抜粋した文章:
1.経営戦略とは

経営戦略とは、「企業の経営目的の実現のために企業の外部環境の変化に内部環境を適応していくための行動の指針」というものです。さまざまな表現の仕方やとらえ方がありますが、企業がいかに経営目的を達成し、存続・成長していくかということについての指針と捉えることができます。
この他、著名な経営学者は次のように表現しています。

●チャンドラー(A. DuPont Chandler)
企業の長期的目的および目標の決定、これらの目標を実行するために必要な活動方向と資源配分の決定。
●アンゾフ(H. Igor Ansoff )
経営戦略は、主として企業の外部的問題であり、外部環境の変化に企業を全体として適応させるために、参入すべき製品―市場構造の決定。

2.経営戦略構築の要素

経営戦略は、企業の外部環境の変化に対応するだけでなく、企業が掲げている目的や目標などの内部環境に基づいて構築します。この経営戦略策定のスタート地点になるのが、経営理念や経営ビジョンといったものです。

(1)経営理念・経営ビジョン・経営行動基準
経営戦略を構築する前提として最も重要なものが、経営理念、経営ビジョン、経営行動基準等です。企業が大切にしている事であり、進むべき方向性ともいうことができ、これらとの一貫性をもたせることでマーケティングやイノベーションを生み出すものです。

やること:
[A] 経営戦略についての文章で、アンゾフは経営戦略を主にどんな問題だと表現していますか。
[B] 経営戦略についての文章の内容に合っているかどうか、次の(i)〜(iii)それぞれに「はい」か「いいえ」で答え、決め手になる本文の言葉をそのまま引用してください。
(i) 経営戦略を作り始める出発点は、経営理念や経営ビジョンである。
(ii) 経営戦略は、外部環境の変化に合わせることだけを考えて作る。
(iii) チャンドラーの表現には、資源配分の決定が含まれている。
[C] 経営戦略についての文章の一部を、一字も変えずに書き写してください。「企業の長期的目的および目標の」を含むところから始めて、「ーションを生み出すものです。」で終えてください。

位置を示すデータの行:
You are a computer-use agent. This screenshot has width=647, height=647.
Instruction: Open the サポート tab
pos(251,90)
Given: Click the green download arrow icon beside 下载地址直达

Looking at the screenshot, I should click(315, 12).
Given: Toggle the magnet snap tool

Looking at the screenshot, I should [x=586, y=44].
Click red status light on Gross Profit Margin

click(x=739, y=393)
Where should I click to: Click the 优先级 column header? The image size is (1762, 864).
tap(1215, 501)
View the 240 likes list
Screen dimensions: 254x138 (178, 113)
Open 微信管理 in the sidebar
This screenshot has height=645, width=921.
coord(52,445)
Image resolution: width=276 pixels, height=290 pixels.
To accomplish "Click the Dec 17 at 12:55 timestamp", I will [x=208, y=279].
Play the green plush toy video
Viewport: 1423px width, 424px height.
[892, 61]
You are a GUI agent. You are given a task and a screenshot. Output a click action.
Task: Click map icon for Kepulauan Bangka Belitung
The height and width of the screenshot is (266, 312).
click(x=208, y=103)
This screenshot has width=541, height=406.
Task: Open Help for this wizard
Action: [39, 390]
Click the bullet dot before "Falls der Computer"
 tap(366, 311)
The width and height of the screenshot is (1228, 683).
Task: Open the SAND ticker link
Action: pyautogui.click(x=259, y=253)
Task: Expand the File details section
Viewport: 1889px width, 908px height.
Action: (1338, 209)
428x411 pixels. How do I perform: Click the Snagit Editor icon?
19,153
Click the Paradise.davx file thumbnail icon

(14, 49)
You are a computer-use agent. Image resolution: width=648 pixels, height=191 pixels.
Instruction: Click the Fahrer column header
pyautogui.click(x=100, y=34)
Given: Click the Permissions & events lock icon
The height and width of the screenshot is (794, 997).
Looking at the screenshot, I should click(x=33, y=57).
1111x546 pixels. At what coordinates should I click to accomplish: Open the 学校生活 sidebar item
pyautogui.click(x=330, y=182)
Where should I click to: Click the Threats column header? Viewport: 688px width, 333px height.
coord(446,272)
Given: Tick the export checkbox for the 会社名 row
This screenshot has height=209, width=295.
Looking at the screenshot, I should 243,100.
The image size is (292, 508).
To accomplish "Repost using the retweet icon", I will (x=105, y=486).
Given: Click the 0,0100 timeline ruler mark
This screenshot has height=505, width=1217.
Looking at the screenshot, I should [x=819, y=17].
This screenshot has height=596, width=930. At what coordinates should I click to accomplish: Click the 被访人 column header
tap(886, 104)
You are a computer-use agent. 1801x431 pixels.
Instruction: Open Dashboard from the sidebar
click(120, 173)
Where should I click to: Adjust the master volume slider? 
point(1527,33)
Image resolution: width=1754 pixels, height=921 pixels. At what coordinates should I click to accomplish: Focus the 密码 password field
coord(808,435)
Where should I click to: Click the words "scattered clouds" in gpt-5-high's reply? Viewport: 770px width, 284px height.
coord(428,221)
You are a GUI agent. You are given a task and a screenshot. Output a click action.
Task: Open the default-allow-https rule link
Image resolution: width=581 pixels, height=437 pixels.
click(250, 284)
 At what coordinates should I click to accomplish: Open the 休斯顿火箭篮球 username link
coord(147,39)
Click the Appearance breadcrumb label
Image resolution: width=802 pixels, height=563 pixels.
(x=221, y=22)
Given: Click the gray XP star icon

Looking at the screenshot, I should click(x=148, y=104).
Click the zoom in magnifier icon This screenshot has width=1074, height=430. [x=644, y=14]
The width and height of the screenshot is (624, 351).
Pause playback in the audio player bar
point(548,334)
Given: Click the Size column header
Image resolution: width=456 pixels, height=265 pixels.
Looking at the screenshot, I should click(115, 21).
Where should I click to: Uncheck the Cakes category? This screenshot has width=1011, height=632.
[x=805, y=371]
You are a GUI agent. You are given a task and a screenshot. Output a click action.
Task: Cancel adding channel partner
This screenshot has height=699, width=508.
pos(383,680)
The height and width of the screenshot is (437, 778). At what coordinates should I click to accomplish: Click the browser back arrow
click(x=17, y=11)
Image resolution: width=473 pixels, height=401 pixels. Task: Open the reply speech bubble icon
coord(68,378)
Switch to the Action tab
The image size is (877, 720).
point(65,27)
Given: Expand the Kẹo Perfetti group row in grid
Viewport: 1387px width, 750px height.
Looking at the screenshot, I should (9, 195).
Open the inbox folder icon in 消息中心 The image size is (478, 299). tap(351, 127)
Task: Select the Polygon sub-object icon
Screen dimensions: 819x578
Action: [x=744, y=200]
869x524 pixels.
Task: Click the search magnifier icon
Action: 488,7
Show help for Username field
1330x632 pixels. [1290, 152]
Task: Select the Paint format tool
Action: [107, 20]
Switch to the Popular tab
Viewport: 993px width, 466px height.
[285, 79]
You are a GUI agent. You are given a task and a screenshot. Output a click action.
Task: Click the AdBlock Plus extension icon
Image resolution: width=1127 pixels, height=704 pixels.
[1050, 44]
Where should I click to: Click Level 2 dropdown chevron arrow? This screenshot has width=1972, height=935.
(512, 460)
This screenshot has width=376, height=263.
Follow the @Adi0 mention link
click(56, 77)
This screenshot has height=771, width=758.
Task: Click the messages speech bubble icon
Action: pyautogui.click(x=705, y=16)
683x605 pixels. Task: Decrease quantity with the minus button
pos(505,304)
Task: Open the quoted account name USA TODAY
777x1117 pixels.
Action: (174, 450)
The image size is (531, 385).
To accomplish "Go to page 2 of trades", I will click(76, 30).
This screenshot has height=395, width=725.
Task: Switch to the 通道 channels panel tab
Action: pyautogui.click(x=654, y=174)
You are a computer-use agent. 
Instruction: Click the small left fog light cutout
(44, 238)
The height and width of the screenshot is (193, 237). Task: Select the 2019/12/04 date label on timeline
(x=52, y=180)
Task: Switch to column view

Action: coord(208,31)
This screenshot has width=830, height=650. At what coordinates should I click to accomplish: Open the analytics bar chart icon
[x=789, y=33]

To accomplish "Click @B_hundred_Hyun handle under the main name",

各問の答え:
[A] 企業の外部的問題です。

[B]
(i) はい。「この経営戦略策定のスタート地点になるのが、経営理念や経営ビジョンといったものです。」
(ii) いいえ。「経営戦略は、企業の外部環境の変化に対応するだけでなく、企業が掲げている目的や目標などの内部環境に基づいて構築します。」
(iii) はい。「これらの目標を実行するために必要な活動方向と資源配分の決定。」

[C]
企業の長期的目的および目標の決定、これらの目標を実行するために必要な活動方向と資源配分の決定。
●アンゾフ(H. Igor Ansoff )
経営戦略は、主として企業の外部的問題であり、外部環境の変化に企業を全体として適応させるために、参入すべき製品―市場構造の決定。

2.経営戦略構築の要素

経営戦略は、企業の外部環境の変化に対応するだけでなく、企業が掲げている目的や目標などの内部環境に基づいて構築します。この経営戦略策定のスタート地点になるのが、経営理念や経営ビジョンといったものです。

(1)経営理念・経営ビジョン・経営行動基準
経営戦略を構築する前提として最も重要なものが、経営理念、経営ビジョン、経営行動基準等です。企業が大切にしている事であり、進むべき方向性ともいうことができ、これらとの一貫性をもたせることでマーケティングやイノベーションを生み出すものです。